__Aim of the exercise__.
Please return every line below that contains the string "three".
Data to examine below:
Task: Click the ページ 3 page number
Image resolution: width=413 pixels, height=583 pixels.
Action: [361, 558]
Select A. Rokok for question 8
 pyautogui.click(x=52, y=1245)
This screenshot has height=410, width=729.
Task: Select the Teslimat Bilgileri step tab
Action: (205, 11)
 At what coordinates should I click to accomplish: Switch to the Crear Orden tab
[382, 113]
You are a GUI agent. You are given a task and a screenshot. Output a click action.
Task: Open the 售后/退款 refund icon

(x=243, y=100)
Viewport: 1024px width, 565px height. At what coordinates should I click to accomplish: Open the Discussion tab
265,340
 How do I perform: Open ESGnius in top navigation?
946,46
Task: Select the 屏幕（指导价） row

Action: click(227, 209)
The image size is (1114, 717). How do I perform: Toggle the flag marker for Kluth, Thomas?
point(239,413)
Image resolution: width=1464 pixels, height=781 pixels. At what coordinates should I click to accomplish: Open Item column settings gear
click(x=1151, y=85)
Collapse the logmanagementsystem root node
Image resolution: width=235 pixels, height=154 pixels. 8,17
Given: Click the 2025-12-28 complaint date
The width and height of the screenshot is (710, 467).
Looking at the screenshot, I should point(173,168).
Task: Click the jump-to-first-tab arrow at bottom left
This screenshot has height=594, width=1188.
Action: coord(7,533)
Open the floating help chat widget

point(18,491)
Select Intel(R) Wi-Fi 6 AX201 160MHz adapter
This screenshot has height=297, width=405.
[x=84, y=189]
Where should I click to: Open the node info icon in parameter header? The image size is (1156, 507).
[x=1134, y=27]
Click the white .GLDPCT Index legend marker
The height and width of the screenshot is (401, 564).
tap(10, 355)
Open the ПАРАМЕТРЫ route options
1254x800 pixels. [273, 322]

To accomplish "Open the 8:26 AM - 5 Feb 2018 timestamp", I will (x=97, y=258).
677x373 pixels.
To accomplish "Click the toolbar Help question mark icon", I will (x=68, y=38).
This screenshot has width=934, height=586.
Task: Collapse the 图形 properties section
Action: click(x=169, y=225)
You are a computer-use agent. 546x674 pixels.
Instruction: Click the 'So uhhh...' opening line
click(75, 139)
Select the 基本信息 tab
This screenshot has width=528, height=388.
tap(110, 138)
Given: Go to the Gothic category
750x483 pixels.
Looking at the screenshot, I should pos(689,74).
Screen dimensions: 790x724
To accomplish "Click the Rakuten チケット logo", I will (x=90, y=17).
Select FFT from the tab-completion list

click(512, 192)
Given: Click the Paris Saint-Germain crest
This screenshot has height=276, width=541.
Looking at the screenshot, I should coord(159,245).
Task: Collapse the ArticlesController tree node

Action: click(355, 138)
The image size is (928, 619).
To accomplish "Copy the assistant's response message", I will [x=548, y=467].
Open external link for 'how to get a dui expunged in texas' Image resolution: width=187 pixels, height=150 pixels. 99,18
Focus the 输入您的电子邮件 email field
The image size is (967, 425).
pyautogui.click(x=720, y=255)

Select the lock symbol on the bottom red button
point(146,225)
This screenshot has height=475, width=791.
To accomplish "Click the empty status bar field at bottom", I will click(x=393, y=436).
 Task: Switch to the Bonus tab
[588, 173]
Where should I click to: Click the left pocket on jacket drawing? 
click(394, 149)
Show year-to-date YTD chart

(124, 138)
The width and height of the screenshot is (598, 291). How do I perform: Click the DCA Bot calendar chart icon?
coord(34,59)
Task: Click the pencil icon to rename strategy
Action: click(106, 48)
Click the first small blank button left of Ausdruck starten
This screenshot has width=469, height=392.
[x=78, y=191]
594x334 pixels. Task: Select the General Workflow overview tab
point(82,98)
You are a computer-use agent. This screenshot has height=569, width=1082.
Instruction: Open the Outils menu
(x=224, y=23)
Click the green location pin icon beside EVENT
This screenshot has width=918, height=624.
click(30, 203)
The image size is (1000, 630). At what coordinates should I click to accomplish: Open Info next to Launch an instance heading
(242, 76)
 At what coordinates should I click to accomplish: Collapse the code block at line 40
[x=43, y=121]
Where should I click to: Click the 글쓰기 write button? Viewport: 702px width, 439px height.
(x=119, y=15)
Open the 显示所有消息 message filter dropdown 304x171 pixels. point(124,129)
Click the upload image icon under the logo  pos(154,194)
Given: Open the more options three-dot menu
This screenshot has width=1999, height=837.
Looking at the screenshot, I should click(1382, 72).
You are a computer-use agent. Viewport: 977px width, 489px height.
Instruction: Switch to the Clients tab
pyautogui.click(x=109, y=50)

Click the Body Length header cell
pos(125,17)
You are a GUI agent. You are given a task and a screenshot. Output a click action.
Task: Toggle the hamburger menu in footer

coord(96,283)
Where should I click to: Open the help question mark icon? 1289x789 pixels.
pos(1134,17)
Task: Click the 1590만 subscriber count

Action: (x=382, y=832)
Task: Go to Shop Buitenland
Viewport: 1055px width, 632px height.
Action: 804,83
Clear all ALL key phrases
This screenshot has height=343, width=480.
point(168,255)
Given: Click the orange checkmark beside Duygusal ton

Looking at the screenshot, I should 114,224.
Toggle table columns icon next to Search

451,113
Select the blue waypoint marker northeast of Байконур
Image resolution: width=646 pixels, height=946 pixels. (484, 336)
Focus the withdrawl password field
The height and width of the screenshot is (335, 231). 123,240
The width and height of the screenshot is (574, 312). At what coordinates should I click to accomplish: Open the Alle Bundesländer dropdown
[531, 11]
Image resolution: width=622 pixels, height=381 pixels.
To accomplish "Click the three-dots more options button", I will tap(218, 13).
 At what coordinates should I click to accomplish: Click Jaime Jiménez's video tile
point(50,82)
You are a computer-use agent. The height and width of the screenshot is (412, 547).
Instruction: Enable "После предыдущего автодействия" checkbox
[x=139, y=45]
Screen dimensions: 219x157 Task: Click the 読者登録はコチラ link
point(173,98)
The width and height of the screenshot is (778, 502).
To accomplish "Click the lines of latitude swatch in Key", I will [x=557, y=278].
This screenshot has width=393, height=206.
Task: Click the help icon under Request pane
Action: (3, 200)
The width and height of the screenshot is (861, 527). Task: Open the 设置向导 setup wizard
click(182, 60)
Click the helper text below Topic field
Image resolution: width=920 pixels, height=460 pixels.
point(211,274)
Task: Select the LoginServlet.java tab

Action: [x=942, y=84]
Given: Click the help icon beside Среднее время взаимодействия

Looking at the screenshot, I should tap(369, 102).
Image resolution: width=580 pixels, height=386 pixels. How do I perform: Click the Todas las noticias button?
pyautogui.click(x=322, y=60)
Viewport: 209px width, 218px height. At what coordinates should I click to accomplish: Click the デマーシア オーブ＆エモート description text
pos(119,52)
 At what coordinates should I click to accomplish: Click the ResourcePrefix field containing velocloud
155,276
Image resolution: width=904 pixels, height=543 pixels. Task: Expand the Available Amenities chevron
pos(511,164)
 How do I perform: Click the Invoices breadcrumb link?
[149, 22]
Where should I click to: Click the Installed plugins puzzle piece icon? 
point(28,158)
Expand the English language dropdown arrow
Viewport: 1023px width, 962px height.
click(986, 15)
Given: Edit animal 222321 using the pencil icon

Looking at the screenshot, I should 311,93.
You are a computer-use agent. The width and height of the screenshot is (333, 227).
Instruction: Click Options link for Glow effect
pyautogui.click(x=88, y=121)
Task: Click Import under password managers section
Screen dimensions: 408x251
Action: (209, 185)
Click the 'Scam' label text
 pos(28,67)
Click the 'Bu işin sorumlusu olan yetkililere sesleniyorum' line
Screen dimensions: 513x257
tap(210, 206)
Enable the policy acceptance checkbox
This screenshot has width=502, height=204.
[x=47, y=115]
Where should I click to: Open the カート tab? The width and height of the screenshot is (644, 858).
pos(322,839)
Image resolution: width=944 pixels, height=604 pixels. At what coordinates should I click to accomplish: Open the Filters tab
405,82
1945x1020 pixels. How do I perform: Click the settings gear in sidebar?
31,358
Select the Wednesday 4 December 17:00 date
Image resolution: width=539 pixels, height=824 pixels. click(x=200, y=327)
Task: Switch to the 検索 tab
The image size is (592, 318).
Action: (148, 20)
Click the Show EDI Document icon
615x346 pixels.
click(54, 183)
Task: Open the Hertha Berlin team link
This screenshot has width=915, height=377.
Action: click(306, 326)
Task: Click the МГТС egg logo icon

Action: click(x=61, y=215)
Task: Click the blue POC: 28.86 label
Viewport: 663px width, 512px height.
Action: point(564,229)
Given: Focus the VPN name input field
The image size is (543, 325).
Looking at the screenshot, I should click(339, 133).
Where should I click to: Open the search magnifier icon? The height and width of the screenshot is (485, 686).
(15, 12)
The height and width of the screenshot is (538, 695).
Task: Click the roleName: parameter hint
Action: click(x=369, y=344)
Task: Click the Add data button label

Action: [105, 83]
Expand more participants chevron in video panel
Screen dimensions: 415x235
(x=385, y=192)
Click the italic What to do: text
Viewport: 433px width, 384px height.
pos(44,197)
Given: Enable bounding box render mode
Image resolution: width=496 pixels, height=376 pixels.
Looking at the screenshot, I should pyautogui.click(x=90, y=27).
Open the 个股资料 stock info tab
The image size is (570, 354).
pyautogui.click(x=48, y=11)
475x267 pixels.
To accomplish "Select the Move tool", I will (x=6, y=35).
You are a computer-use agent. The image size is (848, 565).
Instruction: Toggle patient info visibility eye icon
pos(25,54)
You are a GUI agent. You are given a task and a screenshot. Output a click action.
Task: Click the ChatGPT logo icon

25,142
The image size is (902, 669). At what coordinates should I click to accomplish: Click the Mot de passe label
End of Data to examine.
__Reply__.
Given: Open the more options three-dot menu
To accomplish "Click the three-dots more options button", I will tap(218, 13).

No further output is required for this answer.